Hi,
I'm developper at the NOOFS project (filesystem which saves its data in a SQL database).
I needed more speed for the function escape_string_for_mysql(...), so I changed the source
code.
My local benchmark tests results was that this function is now two times faster (without
multi-byte
characters) than before.
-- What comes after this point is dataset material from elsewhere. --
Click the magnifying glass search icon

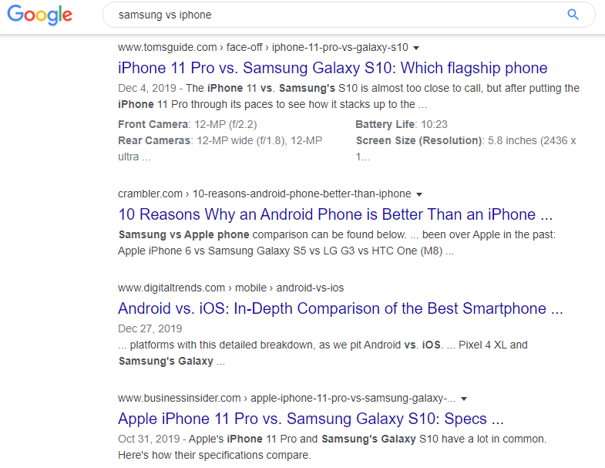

I couldn't test it with multi-byte characters, if somebody at
MySQL
could do it, it would be nice. "Normally" it should work with the two.
I know that this new code is "ugly", but there was no other choice to have more speed.
It's possible to
make a beautifuller code, but the function will loss speed.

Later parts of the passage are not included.